Stock markets in Europe have shown signs of recovery at the beginning of the new trading week. Shares have pointed upwards as US lawmakers are confident they can avert a fiscal cliff leading to huge spending cuts.

A statue of a bull outside the Frankfurt Stock Exchange Photo: Pressefoto Mika
Image: picture alliance / Mika

European shares switched into convalescence mode in early trading on Monday, thus softening the impact of a downward slide last week.

Germany's DAX index of the country's 30 strongest blue chip stocks climbed well over 1.0 percent shortly after the opening bell, after dropping below the psychologically important threshold of 7,000 points on Friday.

Among the biggest winners in the index were financial stocks, with shares of Commerzbank and Deutsche Bank rising by more than 2.0 percent on Monday morning.

Good news from overseas

France's CAC 40 also gained 1.0 percent shortly after the start of trading, and Britain's FTSE 100 was up 0.8 percent, after last weeks 2.8-percent losses, marking the steepest drop since May. Spearheading the rebound were economically sensitive commodity stocks and banks.

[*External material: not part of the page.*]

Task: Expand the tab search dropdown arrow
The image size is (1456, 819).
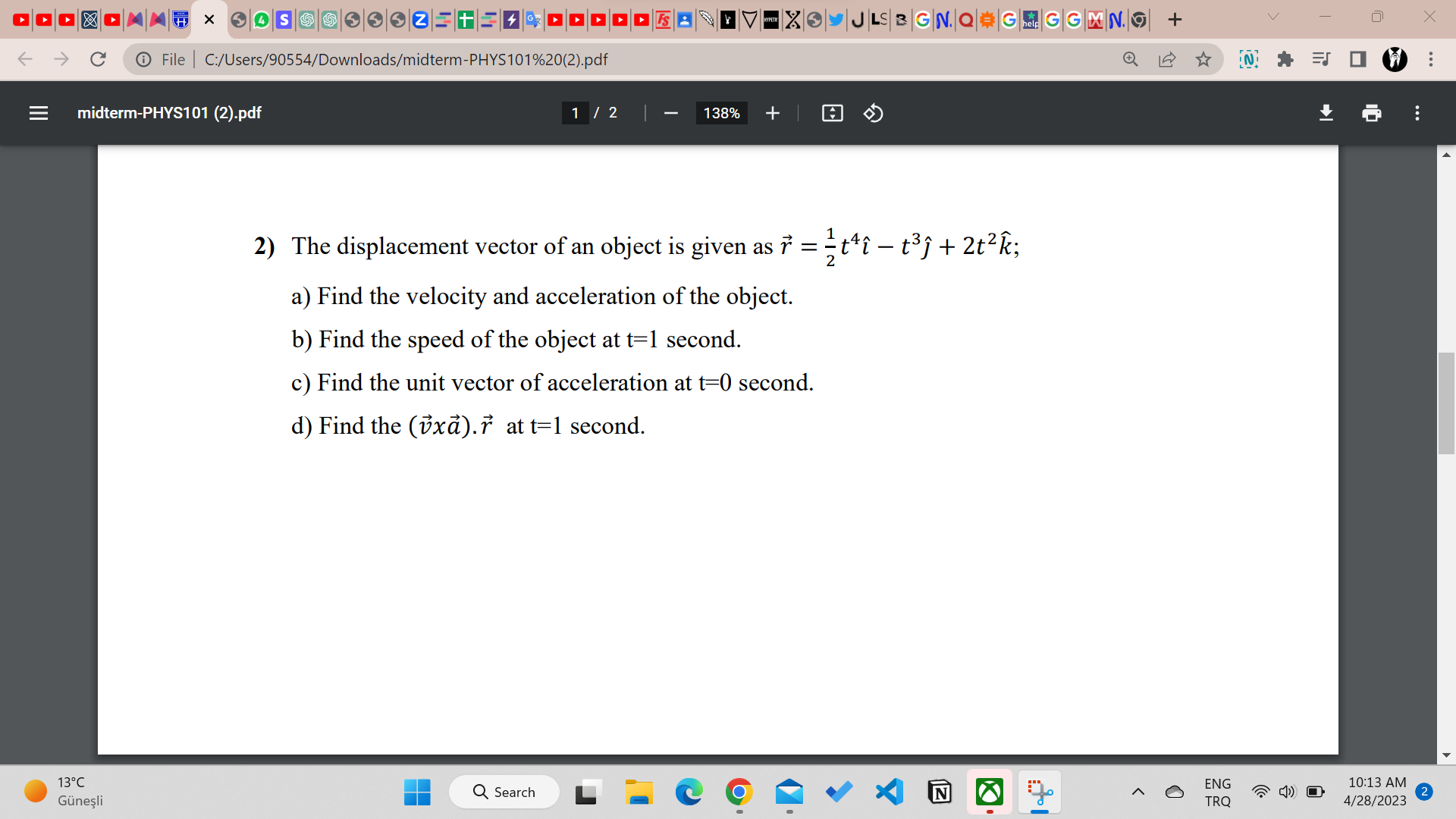Action: click(1273, 17)
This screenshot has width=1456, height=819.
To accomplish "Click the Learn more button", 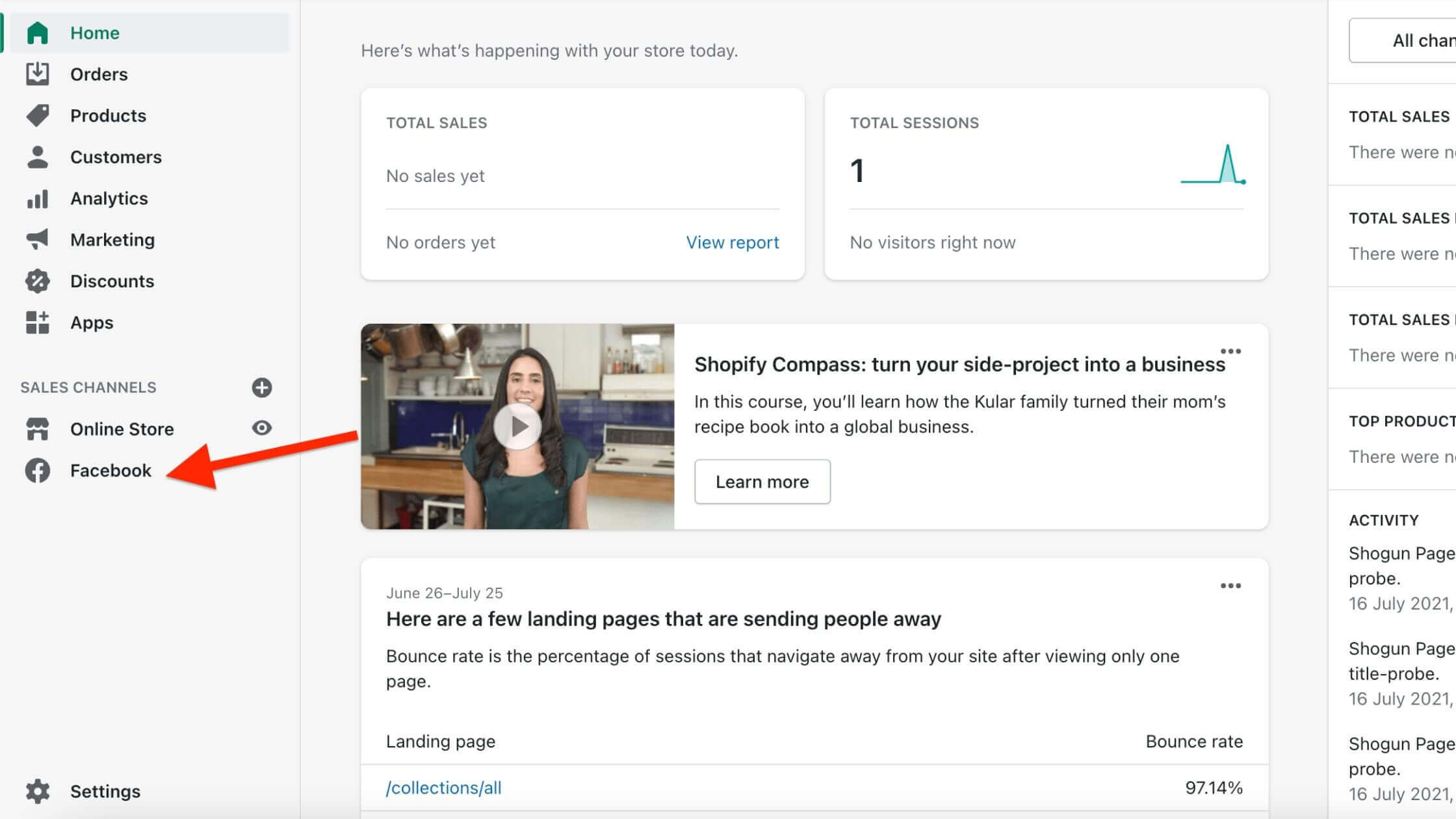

Analysts said European shares were rising on optimism for a deal in Washington to avoid massive spending cuts and tax hikes. Late last Friday, leaders of the US Senate and House signaled their willingness to overcome fiscal policy differences.

At the weekend, some US lawmakers also expressed confidence that a deal would be reached to avert a $600 billion (470 billion euro) fiscal cliff.